◆ The task ◆
Would you filter these records and copy every line that has the word "computer"?

◆ ◆ ◆ ◆ ◆

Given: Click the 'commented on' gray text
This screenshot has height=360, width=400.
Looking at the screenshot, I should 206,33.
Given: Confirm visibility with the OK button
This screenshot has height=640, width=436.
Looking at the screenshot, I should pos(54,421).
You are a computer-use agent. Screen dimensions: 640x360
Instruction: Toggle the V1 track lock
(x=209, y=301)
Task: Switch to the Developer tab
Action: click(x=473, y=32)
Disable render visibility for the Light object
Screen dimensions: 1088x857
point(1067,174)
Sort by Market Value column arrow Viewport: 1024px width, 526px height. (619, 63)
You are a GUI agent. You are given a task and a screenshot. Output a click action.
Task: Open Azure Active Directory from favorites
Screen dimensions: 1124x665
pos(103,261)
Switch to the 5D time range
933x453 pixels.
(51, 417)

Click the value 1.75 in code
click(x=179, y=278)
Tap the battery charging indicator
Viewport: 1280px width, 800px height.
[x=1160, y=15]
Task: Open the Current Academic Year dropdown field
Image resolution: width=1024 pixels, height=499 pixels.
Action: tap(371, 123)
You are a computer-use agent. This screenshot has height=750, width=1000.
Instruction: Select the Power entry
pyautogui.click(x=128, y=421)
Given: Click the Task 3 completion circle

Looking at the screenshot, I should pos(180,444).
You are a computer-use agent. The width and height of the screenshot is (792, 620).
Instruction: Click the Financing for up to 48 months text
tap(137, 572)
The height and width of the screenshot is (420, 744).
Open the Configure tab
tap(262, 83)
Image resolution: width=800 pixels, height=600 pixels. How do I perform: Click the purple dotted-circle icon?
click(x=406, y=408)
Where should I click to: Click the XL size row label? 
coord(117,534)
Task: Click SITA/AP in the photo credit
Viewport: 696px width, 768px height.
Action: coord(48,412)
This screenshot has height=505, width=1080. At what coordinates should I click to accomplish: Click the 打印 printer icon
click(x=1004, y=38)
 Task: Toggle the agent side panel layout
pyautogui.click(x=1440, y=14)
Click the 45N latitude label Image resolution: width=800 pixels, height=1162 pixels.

◆ ◆ ◆ ◆ ◆

◆ Task response ◆
You are a computer-use agent. Screen dimensions: 640x360
You are a computer-use agent. This screenshot has height=750, width=1000.
You are a computer-use agent. The width and height of the screenshot is (792, 620).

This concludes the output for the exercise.